NEW YORK — Borden Chemicals and Plastics, a limited partnership affiliated with the dairy products conglomerate, on February 18 ordered a shipment of toxic mercury waste returned from South Africa to the Louisiana plant where it was generated, following exposure of the scheme by Greenpeace.
In a letter, W. Bailey Barton, a vice president of Borden Inc in Columbus, Ohio, said Greenpeace "raises issues of health effects [Borden] takes very seriously. We intend to investigate your charges immediately, including revisiting the [South African] facility as soon as practicable. In the meantime, we are ordering the recall of the depleted catalyst now en route ... and discontinuing further shipments."
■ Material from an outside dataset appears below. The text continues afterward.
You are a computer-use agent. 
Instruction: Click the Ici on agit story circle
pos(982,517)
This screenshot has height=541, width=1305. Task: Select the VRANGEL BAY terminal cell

The reversal came two days after Greenpeace alerted the Louisiana Department of Environmental Quality and US Customs that 160 barrels of spent mercuric chloride were due to arrive in Durban on February 21. The wastes, banned from US land fills, were headed for Thor Chemicals, a South African "recycling" firm whose poor environmental record and ill treatment of black workers has received international criticism.
"This is a victory for international environmental justice, but only a partial one", said Kenny Bruno of Greenpeace's toxic trade campaign. "Now Borden should sever all ties to Thor and recall all of its waste stockpiled in South Africa."
Bruno said responsibility for stopping such practices goes beyond Borden: "President Clinton should hear a very strong message that the international community has no tolerance for dumping waste on Third World countries. He must put an end to this deadly and unjust trade in poisons, even when it occurs in the name of 'recycling'."
According to sources in South Africa, Thor is stockpiling over 4 million pounds of mercury wastes. In 1991, authorities in Louisiana said Borden's used catalyst was a hazardous waste and could not be exported, but Borden won an appeal on grounds that the waste was being "recycled" — a claim contradicted by the stockpiles at Thor.